> What you have to do
Below are some records. Set each one down exactly as it reads.

[The records]

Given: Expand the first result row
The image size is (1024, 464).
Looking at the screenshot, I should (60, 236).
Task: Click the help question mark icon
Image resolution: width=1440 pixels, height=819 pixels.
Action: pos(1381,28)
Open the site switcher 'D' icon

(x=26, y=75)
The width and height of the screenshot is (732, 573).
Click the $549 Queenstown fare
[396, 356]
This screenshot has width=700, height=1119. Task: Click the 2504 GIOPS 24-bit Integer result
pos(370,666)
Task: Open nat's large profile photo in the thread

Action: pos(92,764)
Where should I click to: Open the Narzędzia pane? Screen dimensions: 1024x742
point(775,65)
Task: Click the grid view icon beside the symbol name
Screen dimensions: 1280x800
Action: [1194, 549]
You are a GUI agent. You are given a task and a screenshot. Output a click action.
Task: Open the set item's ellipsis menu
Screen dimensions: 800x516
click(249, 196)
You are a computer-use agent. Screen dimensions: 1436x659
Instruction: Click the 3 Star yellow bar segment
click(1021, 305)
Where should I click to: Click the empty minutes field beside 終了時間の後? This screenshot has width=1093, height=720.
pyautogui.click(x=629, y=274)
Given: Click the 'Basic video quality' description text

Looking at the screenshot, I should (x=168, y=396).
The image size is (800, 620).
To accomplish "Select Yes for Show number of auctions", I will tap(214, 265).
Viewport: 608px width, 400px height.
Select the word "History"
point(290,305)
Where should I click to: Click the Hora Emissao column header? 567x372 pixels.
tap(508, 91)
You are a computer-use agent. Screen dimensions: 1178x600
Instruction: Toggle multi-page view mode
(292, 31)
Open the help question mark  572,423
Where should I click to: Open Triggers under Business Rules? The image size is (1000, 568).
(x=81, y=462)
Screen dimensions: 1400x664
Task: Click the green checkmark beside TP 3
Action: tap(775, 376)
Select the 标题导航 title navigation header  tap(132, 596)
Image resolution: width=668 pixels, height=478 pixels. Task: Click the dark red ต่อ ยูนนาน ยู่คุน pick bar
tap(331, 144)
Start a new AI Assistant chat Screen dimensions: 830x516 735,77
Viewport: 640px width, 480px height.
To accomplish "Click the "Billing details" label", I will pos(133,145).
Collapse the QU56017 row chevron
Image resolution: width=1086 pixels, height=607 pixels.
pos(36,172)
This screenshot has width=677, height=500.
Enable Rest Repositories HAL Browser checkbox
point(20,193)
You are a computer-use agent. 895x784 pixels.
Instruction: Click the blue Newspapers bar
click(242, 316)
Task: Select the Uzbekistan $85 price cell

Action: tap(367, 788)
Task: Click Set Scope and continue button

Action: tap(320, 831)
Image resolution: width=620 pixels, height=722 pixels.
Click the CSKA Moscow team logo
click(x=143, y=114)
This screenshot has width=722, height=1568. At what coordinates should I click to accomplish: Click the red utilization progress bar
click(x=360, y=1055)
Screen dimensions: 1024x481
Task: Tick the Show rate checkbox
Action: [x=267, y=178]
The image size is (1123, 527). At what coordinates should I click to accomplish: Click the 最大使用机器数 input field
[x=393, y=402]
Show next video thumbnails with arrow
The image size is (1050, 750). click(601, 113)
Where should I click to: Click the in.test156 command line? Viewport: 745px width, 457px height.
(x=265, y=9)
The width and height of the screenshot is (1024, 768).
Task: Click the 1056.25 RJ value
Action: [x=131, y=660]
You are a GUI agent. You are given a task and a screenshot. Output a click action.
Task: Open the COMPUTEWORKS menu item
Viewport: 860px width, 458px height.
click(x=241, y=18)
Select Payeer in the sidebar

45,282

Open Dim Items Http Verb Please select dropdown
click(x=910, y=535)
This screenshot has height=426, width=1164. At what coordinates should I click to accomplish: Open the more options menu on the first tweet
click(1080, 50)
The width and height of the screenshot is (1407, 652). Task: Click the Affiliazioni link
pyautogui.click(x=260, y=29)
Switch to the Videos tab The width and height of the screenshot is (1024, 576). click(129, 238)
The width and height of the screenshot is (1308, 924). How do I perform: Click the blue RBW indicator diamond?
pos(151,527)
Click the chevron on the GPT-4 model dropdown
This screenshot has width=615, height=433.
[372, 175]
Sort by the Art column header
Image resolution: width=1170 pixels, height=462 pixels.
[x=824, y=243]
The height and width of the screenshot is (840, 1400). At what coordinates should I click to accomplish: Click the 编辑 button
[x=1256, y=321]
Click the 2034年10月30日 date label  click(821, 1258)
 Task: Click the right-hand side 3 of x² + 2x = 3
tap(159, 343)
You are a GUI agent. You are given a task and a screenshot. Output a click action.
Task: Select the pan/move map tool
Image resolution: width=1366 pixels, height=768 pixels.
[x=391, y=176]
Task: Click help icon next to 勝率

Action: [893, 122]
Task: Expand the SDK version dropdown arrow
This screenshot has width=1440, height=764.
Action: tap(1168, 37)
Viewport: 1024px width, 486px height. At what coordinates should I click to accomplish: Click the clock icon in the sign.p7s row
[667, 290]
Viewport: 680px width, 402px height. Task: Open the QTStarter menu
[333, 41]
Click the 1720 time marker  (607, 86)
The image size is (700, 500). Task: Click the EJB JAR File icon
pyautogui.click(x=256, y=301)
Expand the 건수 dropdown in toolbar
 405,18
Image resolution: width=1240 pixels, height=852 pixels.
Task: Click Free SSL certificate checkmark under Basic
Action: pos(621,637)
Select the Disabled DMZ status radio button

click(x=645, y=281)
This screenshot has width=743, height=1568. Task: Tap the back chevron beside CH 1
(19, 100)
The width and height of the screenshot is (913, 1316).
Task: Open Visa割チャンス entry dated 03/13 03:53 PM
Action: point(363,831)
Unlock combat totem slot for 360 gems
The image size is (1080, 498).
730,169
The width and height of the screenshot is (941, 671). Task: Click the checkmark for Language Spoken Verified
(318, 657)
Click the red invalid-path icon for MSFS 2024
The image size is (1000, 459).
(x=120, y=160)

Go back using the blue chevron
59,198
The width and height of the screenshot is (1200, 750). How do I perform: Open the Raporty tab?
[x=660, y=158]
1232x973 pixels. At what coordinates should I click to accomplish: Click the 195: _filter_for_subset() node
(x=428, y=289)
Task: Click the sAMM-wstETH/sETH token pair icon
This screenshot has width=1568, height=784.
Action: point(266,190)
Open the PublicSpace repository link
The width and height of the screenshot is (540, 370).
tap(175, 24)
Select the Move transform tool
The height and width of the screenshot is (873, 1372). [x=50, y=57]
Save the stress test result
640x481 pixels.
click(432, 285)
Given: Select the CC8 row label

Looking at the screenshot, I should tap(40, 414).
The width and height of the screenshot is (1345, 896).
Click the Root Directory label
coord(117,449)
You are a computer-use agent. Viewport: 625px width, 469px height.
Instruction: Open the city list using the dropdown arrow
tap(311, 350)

[/The records]

> Solution for this exercise
Given: Expand the first result row
The image size is (1024, 464).
Looking at the screenshot, I should (60, 236).
Task: Click the help question mark icon
Image resolution: width=1440 pixels, height=819 pixels.
Action: pos(1381,28)
Open the site switcher 'D' icon

(x=26, y=75)
The width and height of the screenshot is (732, 573).
Click the $549 Queenstown fare
[396, 356]
This screenshot has width=700, height=1119. Task: Click the 2504 GIOPS 24-bit Integer result
pos(370,666)
Task: Open nat's large profile photo in the thread

Action: pos(92,764)
Where should I click to: Open the Narzędzia pane? Screen dimensions: 1024x742
point(775,65)
Task: Click the grid view icon beside the symbol name
Screen dimensions: 1280x800
Action: [1194, 549]
You are a GUI agent. You are given a task and a screenshot. Output a click action.
Task: Open the set item's ellipsis menu
Screen dimensions: 800x516
click(249, 196)
You are a computer-use agent. Screen dimensions: 1436x659
Instruction: Click the 3 Star yellow bar segment
click(1021, 305)
Where should I click to: Click the empty minutes field beside 終了時間の後? This screenshot has width=1093, height=720.
pyautogui.click(x=629, y=274)
Given: Click the 'Basic video quality' description text

Looking at the screenshot, I should (x=168, y=396).
The image size is (800, 620).
To accomplish "Select Yes for Show number of auctions", I will tap(214, 265).
Viewport: 608px width, 400px height.
Select the word "History"
point(290,305)
Where should I click to: Click the Hora Emissao column header? 567x372 pixels.
tap(508, 91)
You are a computer-use agent. Screen dimensions: 1178x600
Instruction: Toggle multi-page view mode
(292, 31)
Open the help question mark  572,423
Where should I click to: Open Triggers under Business Rules? The image size is (1000, 568).
(x=81, y=462)
Screen dimensions: 1400x664
Task: Click the green checkmark beside TP 3
Action: tap(775, 376)
Select the 标题导航 title navigation header  tap(132, 596)
Image resolution: width=668 pixels, height=478 pixels. Task: Click the dark red ต่อ ยูนนาน ยู่คุน pick bar
tap(331, 144)
Start a new AI Assistant chat Screen dimensions: 830x516 735,77
Viewport: 640px width, 480px height.
To accomplish "Click the "Billing details" label", I will pos(133,145).
Collapse the QU56017 row chevron
Image resolution: width=1086 pixels, height=607 pixels.
pos(36,172)
This screenshot has width=677, height=500.
Enable Rest Repositories HAL Browser checkbox
point(20,193)
You are a computer-use agent. 895x784 pixels.
Instruction: Click the blue Newspapers bar
click(242, 316)
Task: Select the Uzbekistan $85 price cell

Action: tap(367, 788)
Task: Click Set Scope and continue button

Action: tap(320, 831)
Image resolution: width=620 pixels, height=722 pixels.
Click the CSKA Moscow team logo
click(x=143, y=114)
This screenshot has width=722, height=1568. At what coordinates should I click to accomplish: Click the red utilization progress bar
click(x=360, y=1055)
Screen dimensions: 1024x481
Task: Tick the Show rate checkbox
Action: [x=267, y=178]
The image size is (1123, 527). At what coordinates should I click to accomplish: Click the 最大使用机器数 input field
[x=393, y=402]
Show next video thumbnails with arrow
The image size is (1050, 750). click(601, 113)
Where should I click to: Click the in.test156 command line? Viewport: 745px width, 457px height.
(x=265, y=9)
The width and height of the screenshot is (1024, 768).
Task: Click the 1056.25 RJ value
Action: [x=131, y=660]
You are a GUI agent. You are given a task and a screenshot. Output a click action.
Task: Open the COMPUTEWORKS menu item
Viewport: 860px width, 458px height.
click(x=241, y=18)
Select Payeer in the sidebar

45,282

Open Dim Items Http Verb Please select dropdown
click(x=910, y=535)
This screenshot has height=426, width=1164. At what coordinates should I click to accomplish: Open the more options menu on the first tweet
click(1080, 50)
The width and height of the screenshot is (1407, 652). Task: Click the Affiliazioni link
pyautogui.click(x=260, y=29)
Switch to the Videos tab The width and height of the screenshot is (1024, 576). click(129, 238)
The width and height of the screenshot is (1308, 924). How do I perform: Click the blue RBW indicator diamond?
pos(151,527)
Click the chevron on the GPT-4 model dropdown
This screenshot has width=615, height=433.
[372, 175]
Sort by the Art column header
Image resolution: width=1170 pixels, height=462 pixels.
[x=824, y=243]
The height and width of the screenshot is (840, 1400). At what coordinates should I click to accomplish: Click the 编辑 button
[x=1256, y=321]
Click the 2034年10月30日 date label  click(821, 1258)
 Task: Click the right-hand side 3 of x² + 2x = 3
tap(159, 343)
You are a GUI agent. You are given a task and a screenshot. Output a click action.
Task: Select the pan/move map tool
Image resolution: width=1366 pixels, height=768 pixels.
[x=391, y=176]
Task: Click help icon next to 勝率

Action: [893, 122]
Task: Expand the SDK version dropdown arrow
This screenshot has width=1440, height=764.
Action: tap(1168, 37)
Viewport: 1024px width, 486px height. At what coordinates should I click to accomplish: Click the clock icon in the sign.p7s row
[667, 290]
Viewport: 680px width, 402px height. Task: Open the QTStarter menu
[333, 41]
Click the 1720 time marker  (607, 86)
The image size is (700, 500). Task: Click the EJB JAR File icon
pyautogui.click(x=256, y=301)
Expand the 건수 dropdown in toolbar
 405,18
Image resolution: width=1240 pixels, height=852 pixels.
Task: Click Free SSL certificate checkmark under Basic
Action: pos(621,637)
Select the Disabled DMZ status radio button

click(x=645, y=281)
This screenshot has width=743, height=1568. Task: Tap the back chevron beside CH 1
(19, 100)
The width and height of the screenshot is (913, 1316).
Task: Open Visa割チャンス entry dated 03/13 03:53 PM
Action: point(363,831)
Unlock combat totem slot for 360 gems
The image size is (1080, 498).
730,169
The width and height of the screenshot is (941, 671). Task: Click the checkmark for Language Spoken Verified
(318, 657)
Click the red invalid-path icon for MSFS 2024
The image size is (1000, 459).
(x=120, y=160)

Go back using the blue chevron
59,198
The width and height of the screenshot is (1200, 750). How do I perform: Open the Raporty tab?
[x=660, y=158]
1232x973 pixels. At what coordinates should I click to accomplish: Click the 195: _filter_for_subset() node
(x=428, y=289)
Task: Click the sAMM-wstETH/sETH token pair icon
This screenshot has width=1568, height=784.
Action: point(266,190)
Open the PublicSpace repository link
The width and height of the screenshot is (540, 370).
tap(175, 24)
Select the Move transform tool
The height and width of the screenshot is (873, 1372). [x=50, y=57]
Save the stress test result
640x481 pixels.
click(432, 285)
Given: Select the CC8 row label

Looking at the screenshot, I should tap(40, 414).
The width and height of the screenshot is (1345, 896).
Click the Root Directory label
coord(117,449)
You are a computer-use agent. Viewport: 625px width, 469px height.
Instruction: Open the city list using the dropdown arrow
tap(311, 350)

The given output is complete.